According to city regulations, no more than 300 of these buses - the Italians call them pullman - are supposed to be in Rome each day. But because of weekly, monthly and  yearly passes, that number is rarely kept to. Indeed, the 539 parking spaces designated for these vehicles - but in which they are supposed to park for a limited time only, generally only for 15 minutes - are insufficient with the result that many park in non-designated areas.  A survey done by the environmentalist organization, the Legambiente, showed that in recent weeks at least 40 percent of the buses parking on the Colle Oppio hill that overlooks the Coliseum, overstayed their allotted time. On one recent day, between 10:00 a.m. and 10:30 a.m., 64 tour buses were parked along the Via dei Fori Imperiali, the avenue that cuts through the forums and leads to the Coliseum.

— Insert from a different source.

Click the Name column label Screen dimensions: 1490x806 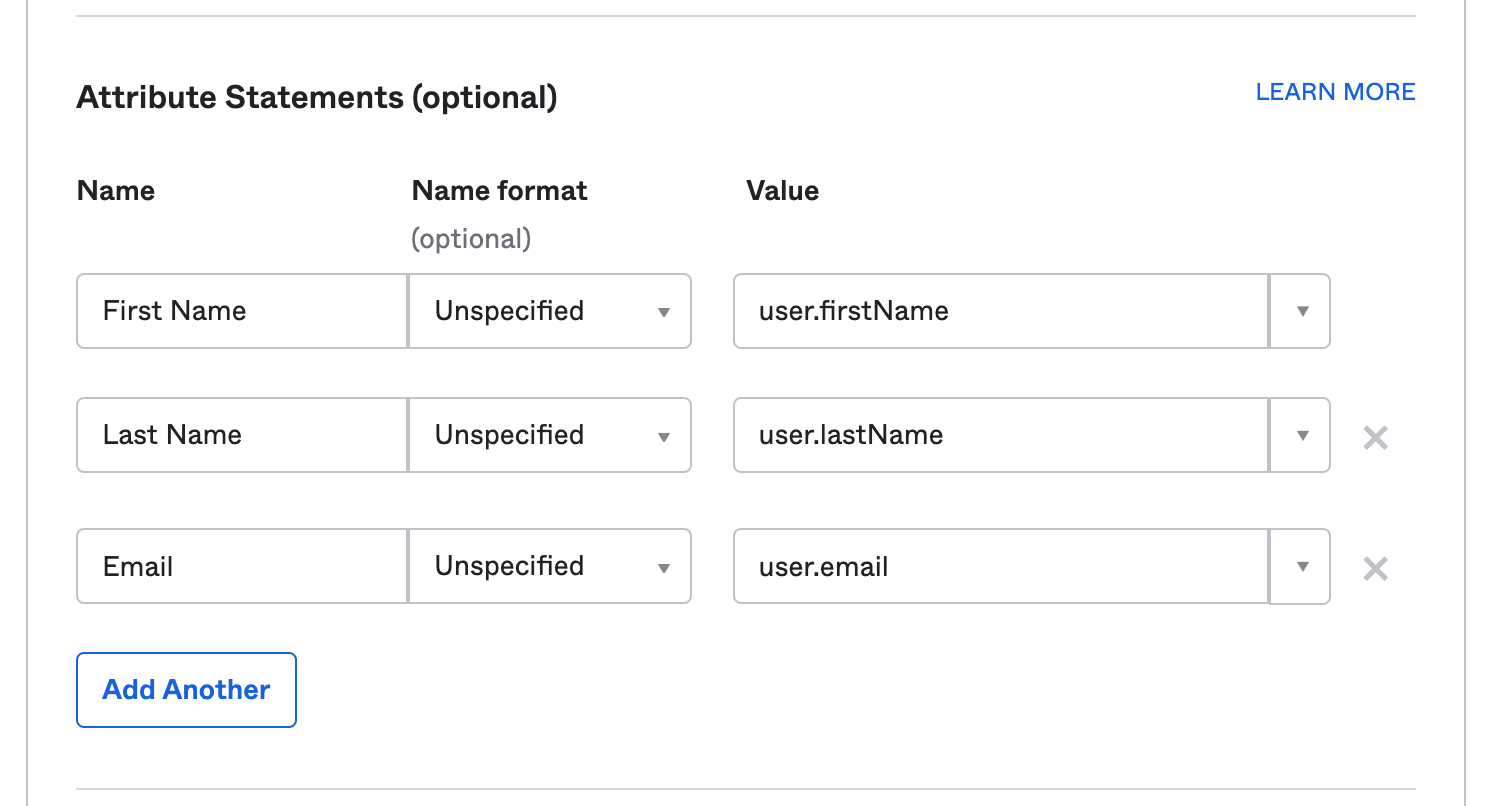tap(116, 191)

The study said that every 30 seconds a pullman drove by that monument, the real name of which is the Flavium Amphitheatre after the dynasty of Roman emperors that built it.
Even worse, it was recently discovered that many of these buses had counterfeit insurance certificates, at least some of which were manufactured by a Neapolitan company. This is taken particularly seriously since the tragic accident last month when a busload of Italian pilgrims  plunged off a viaduct, killing 36 outright and putting 11 others in the hospital. The bus had been inspected fairly recently prior to the accident but reportedly was falling apart in the moments before it went off the road.
Rome's traffic police have not been idle, however.  Since the beginning of July, they have inspected 819 tourist buses, discovered hundreds of violations, levying fines and withdrawing numerous permits.